***** Data under study *****

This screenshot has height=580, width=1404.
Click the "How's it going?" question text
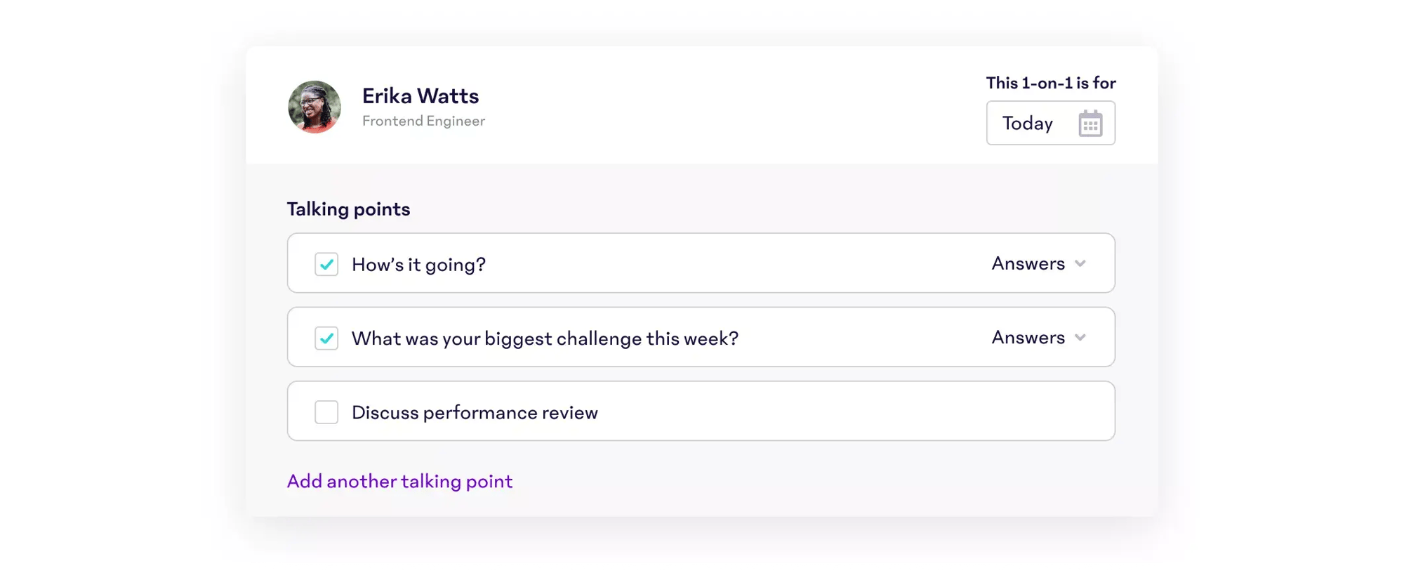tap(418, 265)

*****
***** Data under study *****

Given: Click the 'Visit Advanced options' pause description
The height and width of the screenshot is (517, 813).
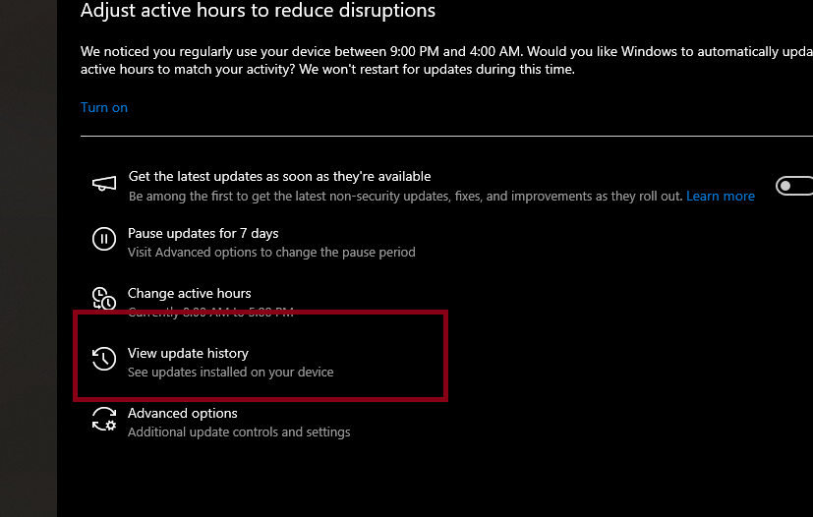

*****

(Requirement): Please give back, exactly as it stands above, the stretch from the line with "Given: Click the" through the line with "The height and", and no line outside it.

(Completed exercise):
Given: Click the 'Visit Advanced options' pause description
The height and width of the screenshot is (517, 813).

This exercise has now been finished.